WORK ORDER: Pick out and copy each line in the rows below that contains the string "panel".

DATA:
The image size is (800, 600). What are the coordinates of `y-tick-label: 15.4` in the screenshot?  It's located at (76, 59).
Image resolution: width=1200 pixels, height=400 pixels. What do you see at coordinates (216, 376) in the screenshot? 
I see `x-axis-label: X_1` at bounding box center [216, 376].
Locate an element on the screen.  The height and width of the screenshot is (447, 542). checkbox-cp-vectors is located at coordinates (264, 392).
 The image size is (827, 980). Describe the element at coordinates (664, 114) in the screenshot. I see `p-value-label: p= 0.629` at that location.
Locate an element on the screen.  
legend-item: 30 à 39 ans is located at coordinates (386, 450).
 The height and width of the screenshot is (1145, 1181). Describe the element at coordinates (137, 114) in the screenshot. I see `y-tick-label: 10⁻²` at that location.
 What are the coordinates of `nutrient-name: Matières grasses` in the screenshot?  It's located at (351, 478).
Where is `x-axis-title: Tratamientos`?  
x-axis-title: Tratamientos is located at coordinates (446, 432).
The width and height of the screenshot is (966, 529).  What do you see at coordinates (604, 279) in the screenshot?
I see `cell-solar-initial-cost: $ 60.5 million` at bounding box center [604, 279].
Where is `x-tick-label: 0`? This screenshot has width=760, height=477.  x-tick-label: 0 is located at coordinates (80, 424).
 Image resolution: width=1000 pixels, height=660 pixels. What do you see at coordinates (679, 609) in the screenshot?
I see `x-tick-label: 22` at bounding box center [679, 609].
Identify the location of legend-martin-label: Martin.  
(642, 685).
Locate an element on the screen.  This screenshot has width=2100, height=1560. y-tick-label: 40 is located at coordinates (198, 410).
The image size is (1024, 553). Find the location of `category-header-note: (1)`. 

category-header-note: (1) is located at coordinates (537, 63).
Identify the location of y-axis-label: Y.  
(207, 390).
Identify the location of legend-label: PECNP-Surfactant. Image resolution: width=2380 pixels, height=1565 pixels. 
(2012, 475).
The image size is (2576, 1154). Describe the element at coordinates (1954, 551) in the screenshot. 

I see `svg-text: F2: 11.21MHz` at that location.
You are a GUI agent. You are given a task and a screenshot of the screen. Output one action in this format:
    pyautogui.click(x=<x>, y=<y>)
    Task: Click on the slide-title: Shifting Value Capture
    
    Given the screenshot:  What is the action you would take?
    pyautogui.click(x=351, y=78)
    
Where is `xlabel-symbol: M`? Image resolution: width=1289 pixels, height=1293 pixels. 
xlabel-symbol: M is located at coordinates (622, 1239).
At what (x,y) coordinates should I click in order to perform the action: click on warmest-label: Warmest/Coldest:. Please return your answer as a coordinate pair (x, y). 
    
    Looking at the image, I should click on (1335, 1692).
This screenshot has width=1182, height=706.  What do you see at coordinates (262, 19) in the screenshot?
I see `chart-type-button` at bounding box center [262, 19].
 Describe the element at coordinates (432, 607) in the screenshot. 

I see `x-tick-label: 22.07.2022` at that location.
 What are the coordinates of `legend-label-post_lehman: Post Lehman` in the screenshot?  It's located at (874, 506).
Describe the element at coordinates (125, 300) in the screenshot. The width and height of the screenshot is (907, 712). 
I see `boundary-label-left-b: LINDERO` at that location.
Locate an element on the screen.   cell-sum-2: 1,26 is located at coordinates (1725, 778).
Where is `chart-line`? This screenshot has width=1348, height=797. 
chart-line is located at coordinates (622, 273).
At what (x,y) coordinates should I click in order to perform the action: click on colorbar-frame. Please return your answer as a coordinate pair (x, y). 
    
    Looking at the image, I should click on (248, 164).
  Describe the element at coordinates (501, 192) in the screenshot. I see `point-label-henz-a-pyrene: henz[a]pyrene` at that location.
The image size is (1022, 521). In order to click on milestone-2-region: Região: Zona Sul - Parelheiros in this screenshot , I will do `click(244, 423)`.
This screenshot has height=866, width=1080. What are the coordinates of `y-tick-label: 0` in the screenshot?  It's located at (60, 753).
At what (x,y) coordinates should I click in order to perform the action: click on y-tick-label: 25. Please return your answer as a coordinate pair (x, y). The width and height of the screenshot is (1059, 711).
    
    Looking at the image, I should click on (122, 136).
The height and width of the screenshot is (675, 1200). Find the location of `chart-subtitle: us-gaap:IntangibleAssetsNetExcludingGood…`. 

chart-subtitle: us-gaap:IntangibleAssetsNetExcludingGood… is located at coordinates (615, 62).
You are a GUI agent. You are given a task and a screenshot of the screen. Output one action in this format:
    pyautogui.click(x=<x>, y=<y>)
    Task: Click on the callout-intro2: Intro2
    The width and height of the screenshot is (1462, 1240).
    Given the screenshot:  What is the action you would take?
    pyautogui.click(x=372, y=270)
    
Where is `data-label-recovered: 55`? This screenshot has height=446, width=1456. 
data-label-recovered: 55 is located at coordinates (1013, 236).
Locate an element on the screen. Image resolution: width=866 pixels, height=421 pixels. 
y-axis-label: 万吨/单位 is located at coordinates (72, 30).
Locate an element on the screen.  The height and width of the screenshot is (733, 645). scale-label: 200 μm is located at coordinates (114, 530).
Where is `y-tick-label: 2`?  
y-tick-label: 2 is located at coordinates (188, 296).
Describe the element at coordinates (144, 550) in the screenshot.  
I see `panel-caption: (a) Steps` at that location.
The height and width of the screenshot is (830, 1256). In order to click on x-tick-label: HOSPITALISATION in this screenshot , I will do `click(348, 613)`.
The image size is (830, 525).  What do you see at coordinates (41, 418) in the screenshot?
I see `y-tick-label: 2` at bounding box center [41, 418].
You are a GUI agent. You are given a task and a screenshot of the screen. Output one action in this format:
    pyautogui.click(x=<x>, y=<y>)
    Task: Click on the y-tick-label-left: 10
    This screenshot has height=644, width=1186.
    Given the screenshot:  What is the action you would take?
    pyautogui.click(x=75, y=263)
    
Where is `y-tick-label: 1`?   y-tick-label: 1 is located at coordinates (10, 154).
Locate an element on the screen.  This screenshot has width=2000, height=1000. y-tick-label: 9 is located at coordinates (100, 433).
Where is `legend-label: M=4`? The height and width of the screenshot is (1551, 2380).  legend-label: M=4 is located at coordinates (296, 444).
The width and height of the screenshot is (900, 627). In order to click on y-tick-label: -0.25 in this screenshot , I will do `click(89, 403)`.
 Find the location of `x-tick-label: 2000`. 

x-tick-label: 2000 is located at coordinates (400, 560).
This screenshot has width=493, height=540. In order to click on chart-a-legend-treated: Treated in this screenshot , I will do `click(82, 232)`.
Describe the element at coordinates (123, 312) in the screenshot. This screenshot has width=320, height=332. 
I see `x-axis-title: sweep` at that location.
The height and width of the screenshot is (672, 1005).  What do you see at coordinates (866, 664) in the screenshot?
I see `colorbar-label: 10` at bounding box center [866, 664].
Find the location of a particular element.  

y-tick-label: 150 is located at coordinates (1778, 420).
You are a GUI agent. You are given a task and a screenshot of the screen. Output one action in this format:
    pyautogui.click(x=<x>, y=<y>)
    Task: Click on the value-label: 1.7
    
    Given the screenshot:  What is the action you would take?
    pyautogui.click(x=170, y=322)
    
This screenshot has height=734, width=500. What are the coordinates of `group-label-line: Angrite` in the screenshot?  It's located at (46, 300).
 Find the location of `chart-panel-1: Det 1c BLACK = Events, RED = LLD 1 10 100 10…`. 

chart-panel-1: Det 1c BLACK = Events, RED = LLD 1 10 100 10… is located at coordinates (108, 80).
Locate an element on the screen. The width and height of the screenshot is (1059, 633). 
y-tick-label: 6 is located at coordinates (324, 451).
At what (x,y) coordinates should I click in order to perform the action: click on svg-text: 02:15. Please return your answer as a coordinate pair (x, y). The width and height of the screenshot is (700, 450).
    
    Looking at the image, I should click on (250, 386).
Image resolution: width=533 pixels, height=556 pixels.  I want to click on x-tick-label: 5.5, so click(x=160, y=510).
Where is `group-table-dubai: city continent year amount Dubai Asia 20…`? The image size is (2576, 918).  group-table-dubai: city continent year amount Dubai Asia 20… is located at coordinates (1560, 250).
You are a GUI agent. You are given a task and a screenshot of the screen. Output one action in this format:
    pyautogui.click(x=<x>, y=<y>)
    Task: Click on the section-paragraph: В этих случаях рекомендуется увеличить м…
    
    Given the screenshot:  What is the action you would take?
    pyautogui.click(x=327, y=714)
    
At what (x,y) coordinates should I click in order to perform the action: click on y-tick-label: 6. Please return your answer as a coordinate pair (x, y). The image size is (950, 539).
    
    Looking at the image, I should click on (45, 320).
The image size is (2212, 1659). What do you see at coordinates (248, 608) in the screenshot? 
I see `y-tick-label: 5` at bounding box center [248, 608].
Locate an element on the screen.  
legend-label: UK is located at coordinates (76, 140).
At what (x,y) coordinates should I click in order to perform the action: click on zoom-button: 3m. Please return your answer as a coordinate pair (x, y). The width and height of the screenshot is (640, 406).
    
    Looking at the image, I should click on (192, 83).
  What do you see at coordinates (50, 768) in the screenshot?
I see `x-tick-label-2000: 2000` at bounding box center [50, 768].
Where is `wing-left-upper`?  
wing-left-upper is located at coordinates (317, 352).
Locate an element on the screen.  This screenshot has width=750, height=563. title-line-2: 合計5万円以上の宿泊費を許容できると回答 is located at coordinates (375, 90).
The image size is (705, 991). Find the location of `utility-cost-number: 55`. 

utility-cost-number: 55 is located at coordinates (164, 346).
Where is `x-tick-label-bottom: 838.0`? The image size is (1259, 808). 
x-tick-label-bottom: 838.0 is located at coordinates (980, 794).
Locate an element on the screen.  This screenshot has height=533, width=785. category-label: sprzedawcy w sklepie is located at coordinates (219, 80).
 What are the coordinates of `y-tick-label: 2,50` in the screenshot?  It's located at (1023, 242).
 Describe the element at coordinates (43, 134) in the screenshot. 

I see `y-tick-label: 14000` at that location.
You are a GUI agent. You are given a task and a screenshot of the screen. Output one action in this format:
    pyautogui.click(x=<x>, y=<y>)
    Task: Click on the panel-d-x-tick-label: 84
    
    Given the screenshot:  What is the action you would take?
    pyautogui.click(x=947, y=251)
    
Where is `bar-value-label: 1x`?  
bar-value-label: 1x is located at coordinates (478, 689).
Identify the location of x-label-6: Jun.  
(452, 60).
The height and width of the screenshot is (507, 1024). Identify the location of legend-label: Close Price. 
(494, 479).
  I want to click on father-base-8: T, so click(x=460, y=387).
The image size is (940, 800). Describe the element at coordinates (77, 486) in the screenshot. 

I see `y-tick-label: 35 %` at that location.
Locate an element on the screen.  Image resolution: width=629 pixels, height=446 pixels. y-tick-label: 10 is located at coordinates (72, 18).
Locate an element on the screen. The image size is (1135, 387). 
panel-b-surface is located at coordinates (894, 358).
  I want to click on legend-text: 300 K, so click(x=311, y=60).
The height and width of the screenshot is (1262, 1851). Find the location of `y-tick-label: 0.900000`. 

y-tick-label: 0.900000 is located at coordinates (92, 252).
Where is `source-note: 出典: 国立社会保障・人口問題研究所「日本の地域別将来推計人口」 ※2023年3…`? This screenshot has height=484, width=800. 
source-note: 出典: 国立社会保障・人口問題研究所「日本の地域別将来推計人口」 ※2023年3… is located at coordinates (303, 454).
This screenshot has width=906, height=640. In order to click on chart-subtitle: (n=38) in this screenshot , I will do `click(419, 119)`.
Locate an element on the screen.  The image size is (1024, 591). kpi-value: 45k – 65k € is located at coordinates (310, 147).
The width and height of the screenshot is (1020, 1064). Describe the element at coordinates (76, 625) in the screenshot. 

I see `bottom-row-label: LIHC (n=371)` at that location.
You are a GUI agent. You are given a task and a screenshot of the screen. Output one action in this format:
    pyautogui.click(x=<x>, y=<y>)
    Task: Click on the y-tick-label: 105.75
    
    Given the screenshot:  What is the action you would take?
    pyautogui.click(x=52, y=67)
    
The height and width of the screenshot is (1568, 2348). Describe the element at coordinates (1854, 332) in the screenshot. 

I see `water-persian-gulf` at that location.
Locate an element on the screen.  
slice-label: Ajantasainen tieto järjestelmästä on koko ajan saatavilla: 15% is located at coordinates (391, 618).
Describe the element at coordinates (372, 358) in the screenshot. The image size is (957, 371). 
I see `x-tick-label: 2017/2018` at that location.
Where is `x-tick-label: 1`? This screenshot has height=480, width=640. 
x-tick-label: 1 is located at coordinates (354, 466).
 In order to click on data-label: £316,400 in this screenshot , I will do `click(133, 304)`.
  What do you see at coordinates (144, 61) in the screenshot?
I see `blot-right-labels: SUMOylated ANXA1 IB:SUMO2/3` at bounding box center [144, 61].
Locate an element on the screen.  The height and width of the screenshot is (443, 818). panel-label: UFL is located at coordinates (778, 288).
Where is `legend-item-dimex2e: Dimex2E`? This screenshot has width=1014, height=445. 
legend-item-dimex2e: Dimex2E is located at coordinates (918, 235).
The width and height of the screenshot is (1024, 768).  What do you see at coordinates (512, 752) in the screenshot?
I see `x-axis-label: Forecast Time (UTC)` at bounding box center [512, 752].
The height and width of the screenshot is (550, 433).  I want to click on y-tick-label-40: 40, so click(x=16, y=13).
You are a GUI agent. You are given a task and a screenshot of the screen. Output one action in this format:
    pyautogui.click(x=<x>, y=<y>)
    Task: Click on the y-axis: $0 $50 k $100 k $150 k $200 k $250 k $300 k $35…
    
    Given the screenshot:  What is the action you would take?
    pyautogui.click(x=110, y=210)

RESPONSE TO THIS EXERCISE:
I see `panel-caption: (a) Steps` at that location.
 Find the location of `chart-panel-1: Det 1c BLACK = Events, RED = LLD 1 10 100 10…`. 
chart-panel-1: Det 1c BLACK = Events, RED = LLD 1 10 100 10… is located at coordinates (108, 80).
    Task: Click on the panel-d-x-tick-label: 84
panel-b-surface is located at coordinates (894, 358).
Locate an element on the screen.  The height and width of the screenshot is (443, 818). panel-label: UFL is located at coordinates (778, 288).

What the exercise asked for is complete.